Overall, I thought the show was excellent. Tyson does a tremendous job going over a LOT of information. He starts off explaining where the Earth is in the vastness of the universe, which can lead to a bit of an existential crisis if it hits you right, then heads off into the history of Giordano Bruno, who was killed for believing in Heliocentrism.
The historical scenes featuring Bruno were done in an interesting looking animation that was reminiscent of the animation used in Harry Potter: the Deathly Hallows Part I. From there Tyson went over a brief history of the cosmos and then onto an even briefer history of humanity.

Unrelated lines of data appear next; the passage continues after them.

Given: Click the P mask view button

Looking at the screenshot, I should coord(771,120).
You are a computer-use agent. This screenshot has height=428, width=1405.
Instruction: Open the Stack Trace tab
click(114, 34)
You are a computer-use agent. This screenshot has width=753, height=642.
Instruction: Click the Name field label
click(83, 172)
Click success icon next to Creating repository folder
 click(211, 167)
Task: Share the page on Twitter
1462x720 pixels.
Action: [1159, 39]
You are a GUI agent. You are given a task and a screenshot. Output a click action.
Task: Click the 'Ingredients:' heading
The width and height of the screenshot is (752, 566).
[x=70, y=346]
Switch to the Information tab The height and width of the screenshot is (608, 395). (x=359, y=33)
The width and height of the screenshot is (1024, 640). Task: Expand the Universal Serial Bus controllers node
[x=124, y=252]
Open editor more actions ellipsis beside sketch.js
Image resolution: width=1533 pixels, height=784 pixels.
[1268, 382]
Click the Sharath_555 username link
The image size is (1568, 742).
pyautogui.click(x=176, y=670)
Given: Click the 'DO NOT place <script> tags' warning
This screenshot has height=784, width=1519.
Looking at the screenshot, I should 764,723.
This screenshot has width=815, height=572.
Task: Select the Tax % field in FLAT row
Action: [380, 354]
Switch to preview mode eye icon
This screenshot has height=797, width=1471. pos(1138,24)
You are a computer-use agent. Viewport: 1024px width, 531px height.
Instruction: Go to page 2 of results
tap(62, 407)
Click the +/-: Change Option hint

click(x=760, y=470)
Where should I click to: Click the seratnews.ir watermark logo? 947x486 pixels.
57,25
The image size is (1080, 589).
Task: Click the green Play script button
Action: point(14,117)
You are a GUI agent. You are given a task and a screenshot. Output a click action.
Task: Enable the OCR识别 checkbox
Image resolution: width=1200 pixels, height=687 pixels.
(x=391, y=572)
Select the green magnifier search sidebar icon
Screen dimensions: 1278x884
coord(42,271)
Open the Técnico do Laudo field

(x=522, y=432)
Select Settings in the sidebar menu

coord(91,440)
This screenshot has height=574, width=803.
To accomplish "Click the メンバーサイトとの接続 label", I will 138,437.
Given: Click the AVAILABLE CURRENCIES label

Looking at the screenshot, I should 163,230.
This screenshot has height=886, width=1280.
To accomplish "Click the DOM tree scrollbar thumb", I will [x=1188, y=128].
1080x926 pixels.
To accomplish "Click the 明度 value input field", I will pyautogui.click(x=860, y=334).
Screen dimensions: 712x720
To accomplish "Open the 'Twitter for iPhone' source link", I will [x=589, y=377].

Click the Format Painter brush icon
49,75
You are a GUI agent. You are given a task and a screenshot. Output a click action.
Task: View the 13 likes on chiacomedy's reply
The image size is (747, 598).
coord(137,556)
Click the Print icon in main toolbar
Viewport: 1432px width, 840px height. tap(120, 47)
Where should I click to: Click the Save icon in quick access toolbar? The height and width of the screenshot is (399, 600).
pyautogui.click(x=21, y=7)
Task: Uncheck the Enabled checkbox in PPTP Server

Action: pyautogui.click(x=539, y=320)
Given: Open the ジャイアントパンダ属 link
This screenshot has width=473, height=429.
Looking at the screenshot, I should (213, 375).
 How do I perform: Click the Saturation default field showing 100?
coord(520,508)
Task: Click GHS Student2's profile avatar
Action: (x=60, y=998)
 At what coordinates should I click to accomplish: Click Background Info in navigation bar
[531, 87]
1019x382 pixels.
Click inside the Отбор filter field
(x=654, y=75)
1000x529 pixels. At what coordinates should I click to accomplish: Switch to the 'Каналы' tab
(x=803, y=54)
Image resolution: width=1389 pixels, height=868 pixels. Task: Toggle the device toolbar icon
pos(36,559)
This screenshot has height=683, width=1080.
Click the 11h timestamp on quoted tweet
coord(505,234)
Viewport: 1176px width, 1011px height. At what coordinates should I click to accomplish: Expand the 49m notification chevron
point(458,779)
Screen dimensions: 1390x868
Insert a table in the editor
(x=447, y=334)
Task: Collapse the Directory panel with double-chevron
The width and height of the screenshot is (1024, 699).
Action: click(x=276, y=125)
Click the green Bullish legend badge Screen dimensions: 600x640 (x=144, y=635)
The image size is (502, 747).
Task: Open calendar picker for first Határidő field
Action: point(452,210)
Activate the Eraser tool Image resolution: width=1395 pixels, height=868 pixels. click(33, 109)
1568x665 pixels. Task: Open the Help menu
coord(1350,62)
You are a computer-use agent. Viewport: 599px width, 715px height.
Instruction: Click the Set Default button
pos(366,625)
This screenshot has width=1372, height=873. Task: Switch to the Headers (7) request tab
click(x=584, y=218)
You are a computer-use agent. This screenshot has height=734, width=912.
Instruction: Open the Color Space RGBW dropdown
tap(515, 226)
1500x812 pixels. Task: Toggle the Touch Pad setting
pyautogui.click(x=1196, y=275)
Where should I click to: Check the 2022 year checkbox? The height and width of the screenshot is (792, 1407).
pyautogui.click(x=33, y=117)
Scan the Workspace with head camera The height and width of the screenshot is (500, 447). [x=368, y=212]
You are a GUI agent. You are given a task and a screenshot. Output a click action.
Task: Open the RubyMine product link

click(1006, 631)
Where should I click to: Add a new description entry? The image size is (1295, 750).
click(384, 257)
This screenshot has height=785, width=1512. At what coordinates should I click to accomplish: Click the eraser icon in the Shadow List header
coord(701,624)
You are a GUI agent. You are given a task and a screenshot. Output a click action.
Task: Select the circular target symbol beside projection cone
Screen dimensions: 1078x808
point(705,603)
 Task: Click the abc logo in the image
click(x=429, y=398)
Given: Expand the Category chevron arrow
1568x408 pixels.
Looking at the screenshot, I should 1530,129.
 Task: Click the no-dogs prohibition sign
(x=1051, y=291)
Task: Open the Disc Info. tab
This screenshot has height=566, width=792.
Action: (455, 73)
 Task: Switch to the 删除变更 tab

I thought the presentation was absolutely gorgeous. Everything was very clean and sleek, especially the “views” of outer space. Neil deGrasse Tyson is a tremendous host and did a great job going over a lot of complex ideas and making it very interesting. I definitely recommend checking it out. It airs Sunday nights on Fox and Monday nights on Nat Geo. At the very end of the show, Tyson picks up Carl Sagan’s calendar book from the 1970’s and shows the name “Neil Tyson” penciled in on December 20. He then tells the story of how Sagan, one of the biggest names in science, took time out of his busy schedule to meet with a 19 year old aspiring scientist from the Bronx. That was probably one of the most personal moments of the show, and it definitely makes the viewer connect to the show and the show’s host on a personal level. If you are interested in checking it out, I imagine Nat Geo is going to be re-airing it nonstop for the foreseeable future.